Внучка берендеева. Летняя практика - Демина Карина. Страница 3
– Вот, значится, где нам обретаться ныне судьба… – Блеснула в глазу слезинка, но не для меня сие, для Ильюшки, который стоял столпом соляным, на сестер глядючи.
От радости ль?
– Доброго дня, – девица чернявая ко мне повернулась, – от имени моей сестры я приветствую гостеприимную хозяйку…
– Зославу, – подсказал Кирей и внове по плечику меня погладил. А сам-то не на боярынь глядел, на Арея. Левым глазом.
Правым – на Ильюшку.
Этак и окосеть недолго… надобен он будет Велимире, мало что рогастый, так еще и окосевший?

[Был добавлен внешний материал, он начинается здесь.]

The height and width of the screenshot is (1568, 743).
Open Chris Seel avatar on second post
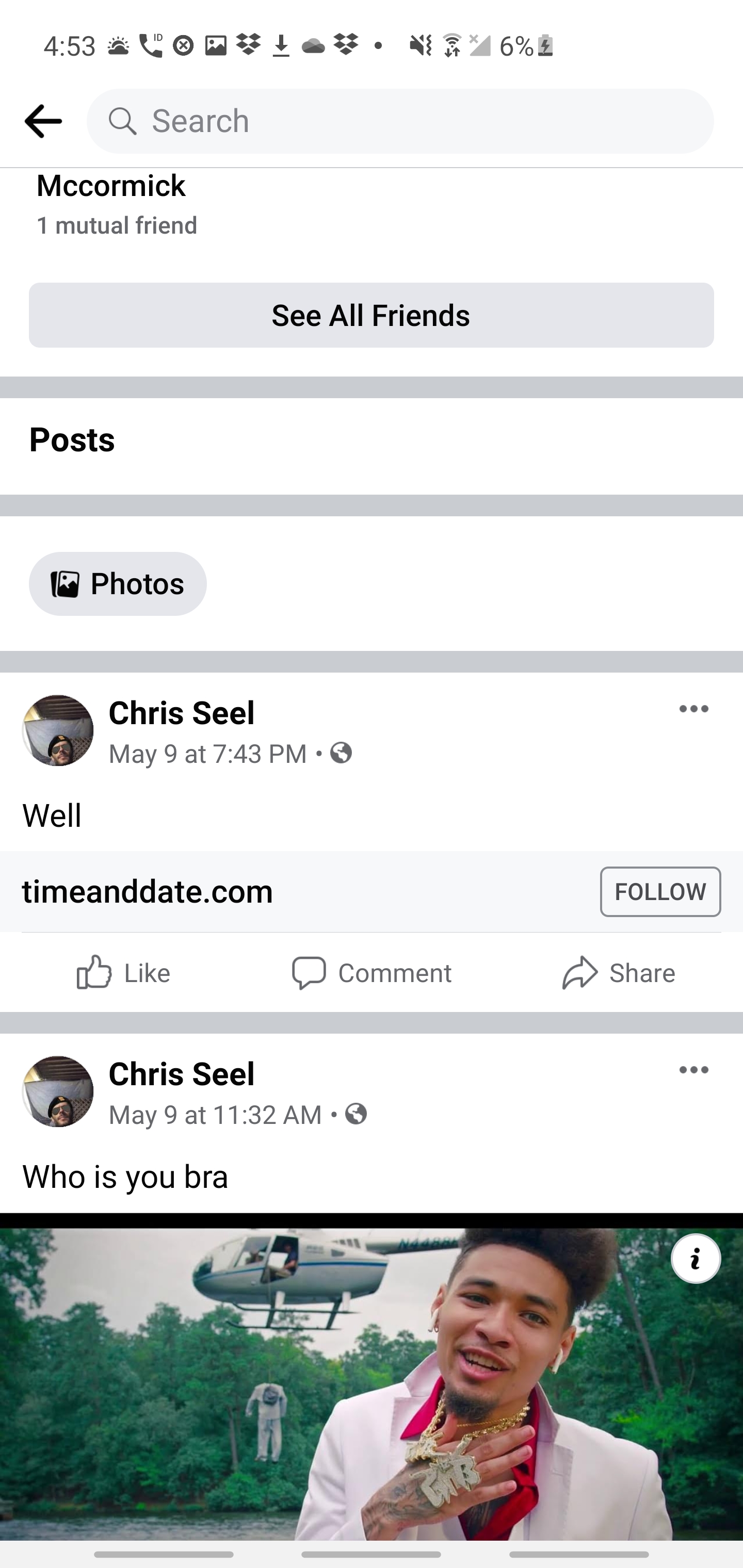coord(58,1091)
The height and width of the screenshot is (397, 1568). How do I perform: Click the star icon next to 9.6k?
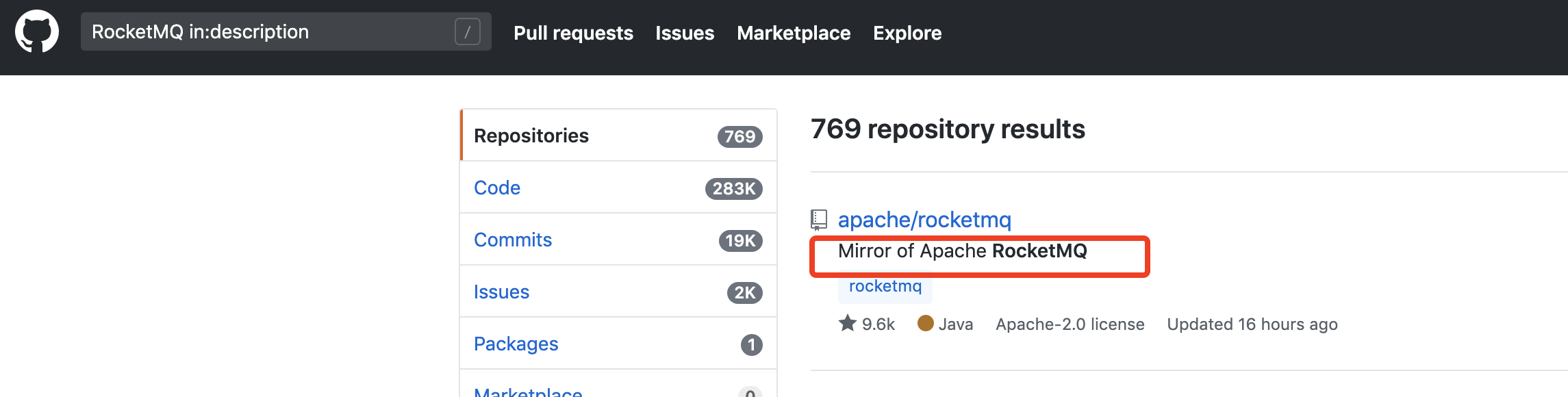pos(848,323)
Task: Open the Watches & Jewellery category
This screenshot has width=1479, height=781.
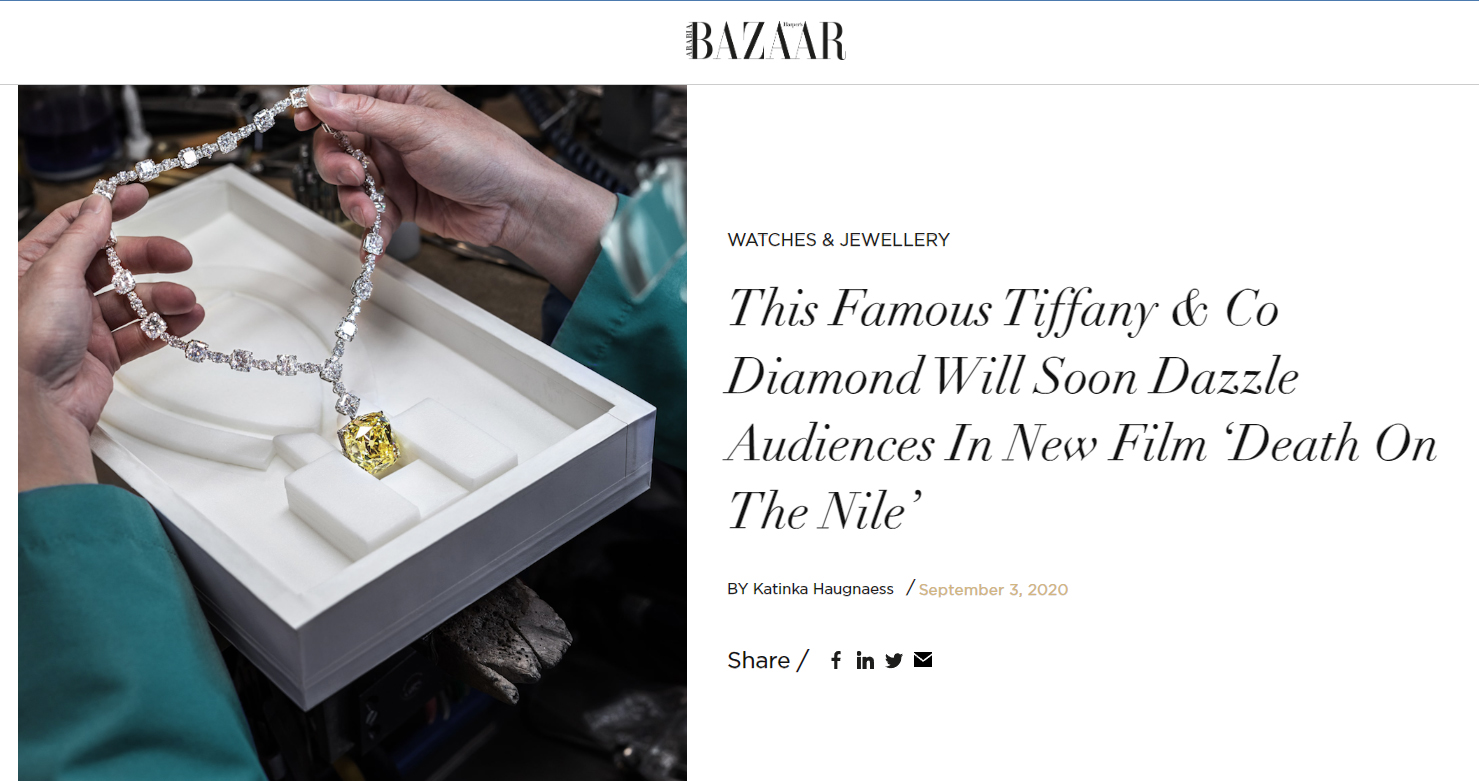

– Зославу, – молвила девица, меня разглядывая.
А взгляд-то нехороший.
Глаза темны, но не разобрать, зеленые, аль серые, аль еще какие. Но главное, что от глазу подобного младенчики крикавицу хватают. Бывает, глянет кто, даже краешком самым, а после дитё кричит, заходится, и не спасти его ни сиськой, ни люлькой, ни даже маковым отваром, который детям давать – дело распоследнее. Бабка моя крикавицу лечить умела, да и не хитра наука – под столом дитятко трижды прокатить.
Эта ж уставилась.
И видно… а все и видно в глазах ейных. Что, мол, боярыня она, да не из простых, с кровью царской благословенная, а я – холопка давешняя. И мне б кланяться.
Дорожку красную катить.
Молить о милости.
А я тут стою…
– Что ж, Зослава, – губы дрогнули, в улыбке складываясь, – мы с сестрицей с дороги притомились…
И вновь глядит.
А недовольная… с чего б? И куда им томиться, когда той дороги – от царских палат до терема моего – тихой ходьбы час. Они ж не ножками, на возку ехали.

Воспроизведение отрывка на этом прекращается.